Wooden windows – a missed opportunity?
From New Zealand Tree grower August 2012
Our house in Rotorua was built in 1969. It has single pane glass windows in wooden frames. Although winter condensation is only a minor problem, when it does occur it is confined to the glass. Our holiday home was built in 2009. It has aluminium frame windows with, by regulation, double glazing. There is still the occasional winter condensation but, in contrast to our Rotorua home, it now occurs on the window frames and not the glass.
Compared with wood, aluminium easily transfers heat and cold but eliminates the need to repaint or re-stain. Aluminium is also less likely to distort in later life. If wood could be permanently finished, and this eliminated the need to repaint or re-stain, the market for wood, especially for clears from our pruned radiata, could be enhanced.

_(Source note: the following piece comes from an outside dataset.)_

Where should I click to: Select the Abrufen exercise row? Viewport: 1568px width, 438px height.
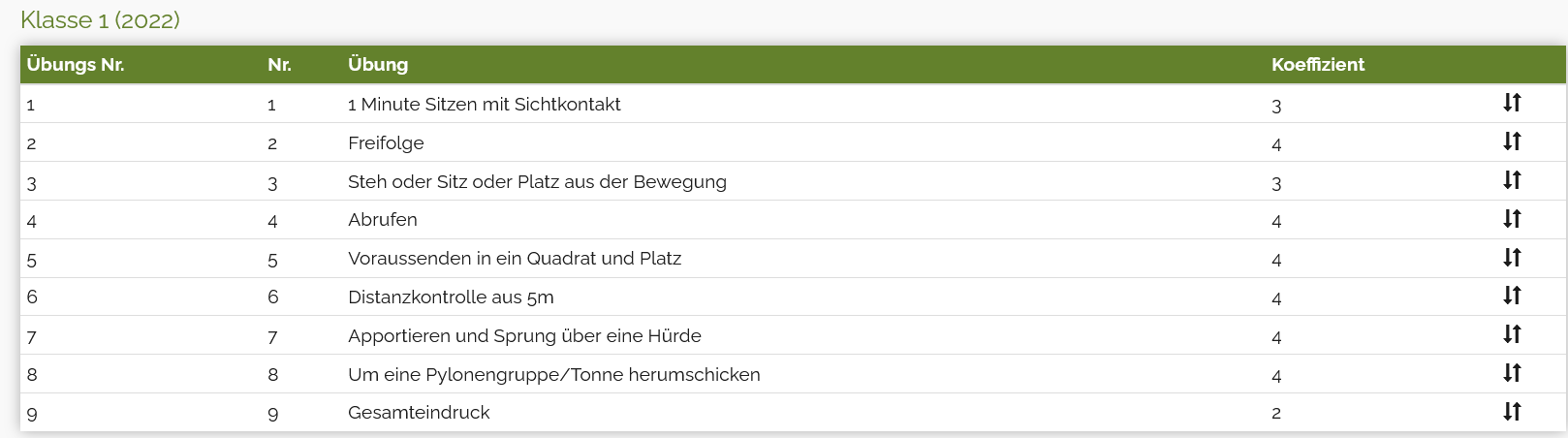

In the mid 1990s I visited a factory in Sweden making impressive wooden framed triple glazed windows. The market for these windows was high-rise buildings. The windows were expensive but were well designed and were of a very high quality. They were very flexible as they could be opened both vertically and horizontally, obviously not at the same time.
Most impressive of all was that the windows were guaranteed for at least 50 years. All the wooden components were painted with what looked like an epoxy finish. Understandably I was not told what was used but I was informed that it contained a hardener and that the finish must be applied within one hour of mixing. A condition of the 50 year warranty was that the seal on the wooden window frames must remain unbroken. The window was supplied with a clamping structure so that the window could be permanently fixed in place without the need for any nails or screws.

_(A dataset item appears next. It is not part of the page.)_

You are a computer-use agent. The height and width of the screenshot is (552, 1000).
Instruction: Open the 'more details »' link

I have long thought that New Zealand has missed a wonderful opportunity. We should concentrate on wood’s advantages, such as its low thermal conductivity, and develop ways to overcome any disadvantage, such as a permanent finish which eliminates the need to repaint or re-stain.
Such a development requires innovative thinking, a focussed and intensive research effort, excellent design, a great deal of capital and a major global marketing campaign. However, the financial rewards could be impressive. Is such thinking now beyond us? What other opportunities have we missed?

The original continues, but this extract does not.